(Assignment):
Below this line is a set of entries; quote exactly the lines from the line that contains "Where should I" to the line that contains "Toggle the network", both lines included.

(Provided data):
______________________________
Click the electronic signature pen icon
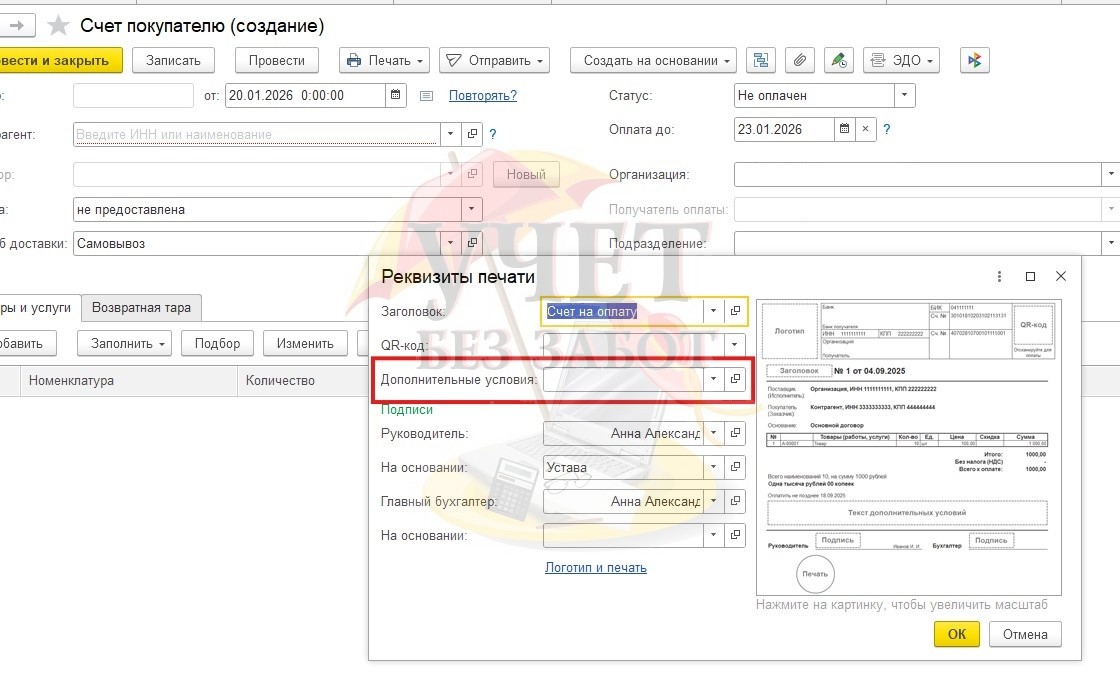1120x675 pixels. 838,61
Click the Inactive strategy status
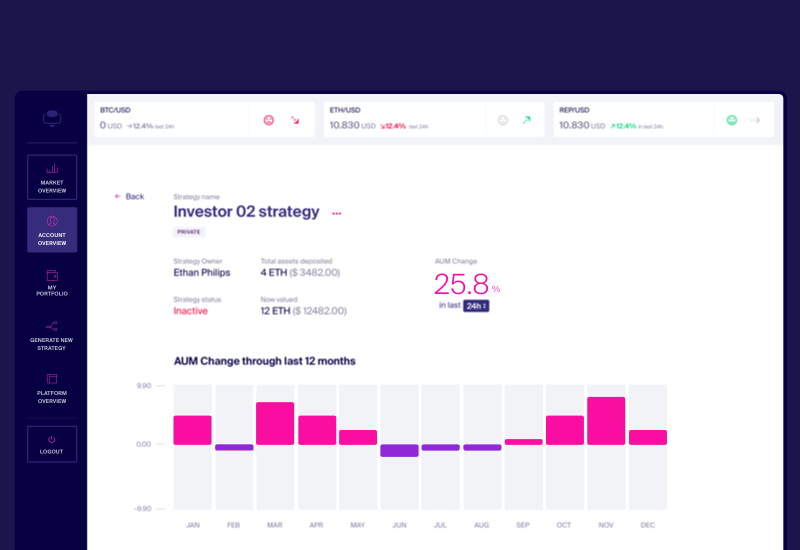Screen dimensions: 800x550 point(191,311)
______________________________
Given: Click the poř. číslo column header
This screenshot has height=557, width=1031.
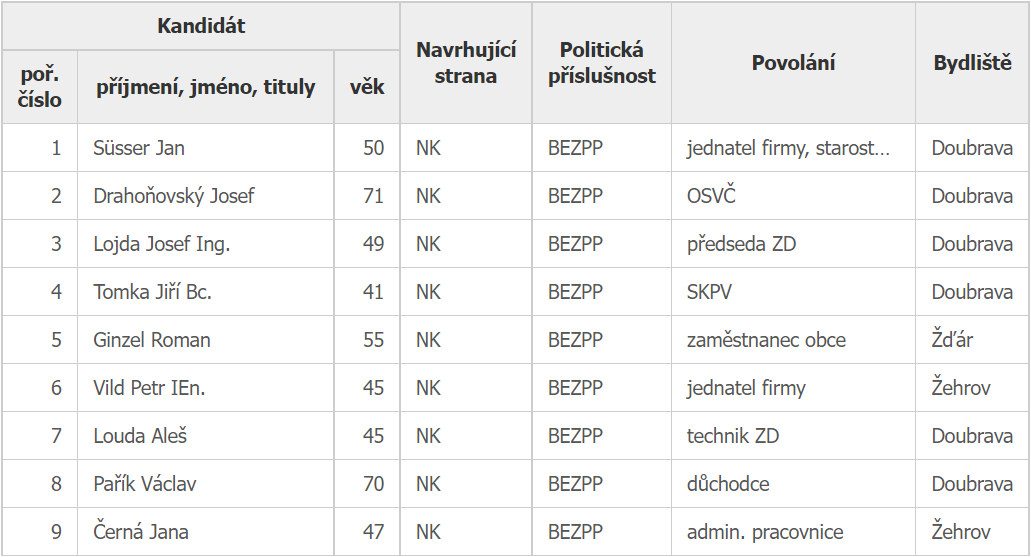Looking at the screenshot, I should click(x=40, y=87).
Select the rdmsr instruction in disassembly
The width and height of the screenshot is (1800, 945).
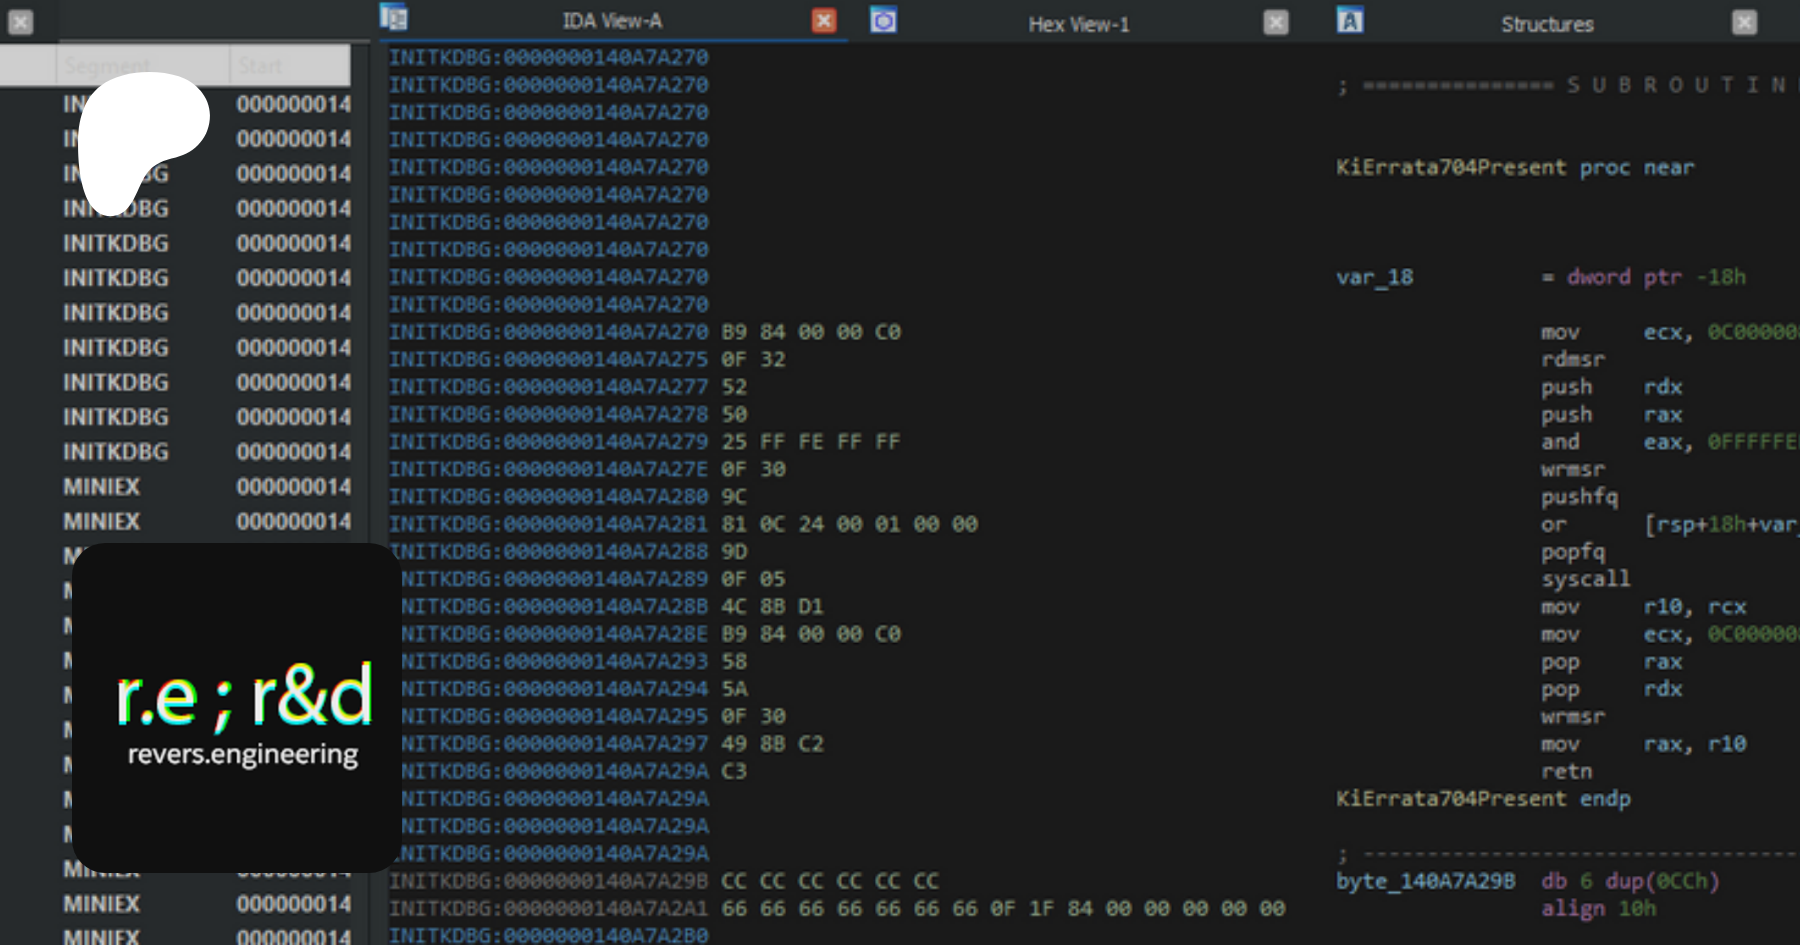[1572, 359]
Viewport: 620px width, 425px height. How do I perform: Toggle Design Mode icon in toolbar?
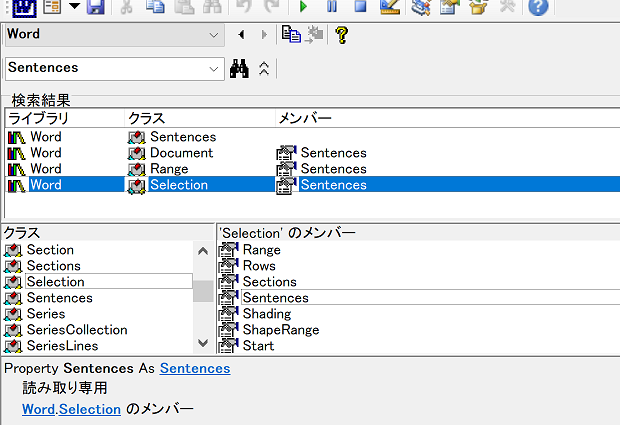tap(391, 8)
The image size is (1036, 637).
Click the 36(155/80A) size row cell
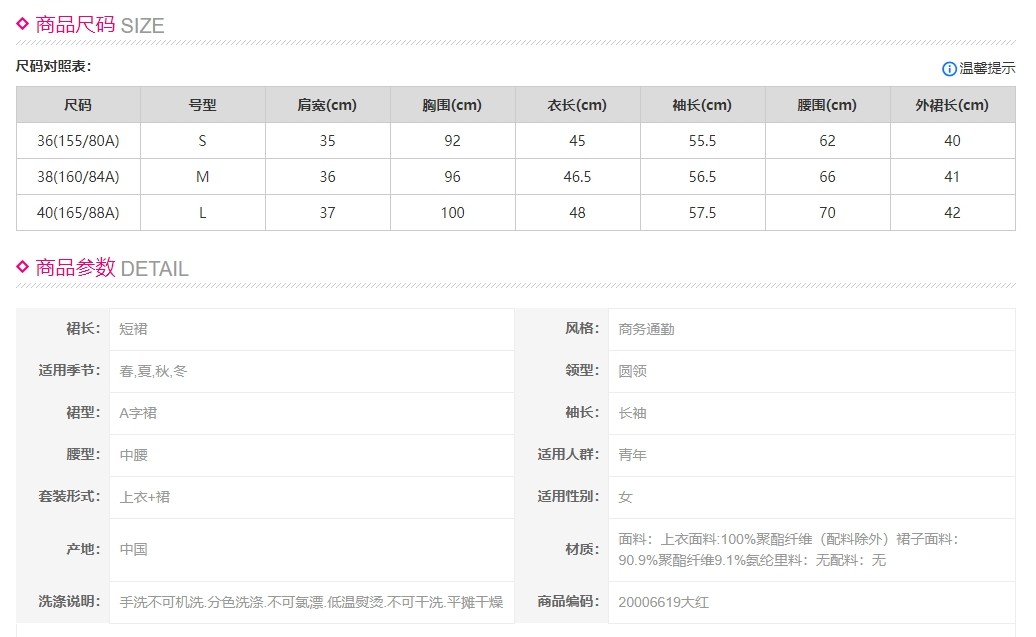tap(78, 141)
______________________________
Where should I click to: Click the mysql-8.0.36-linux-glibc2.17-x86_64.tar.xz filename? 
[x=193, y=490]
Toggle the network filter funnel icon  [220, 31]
______________________________
(Problem solution):
Where should I click to: Click the mysql-8.0.36-linux-glibc2.17-x86_64.tar.xz filename? 
[x=193, y=490]
Toggle the network filter funnel icon  [220, 31]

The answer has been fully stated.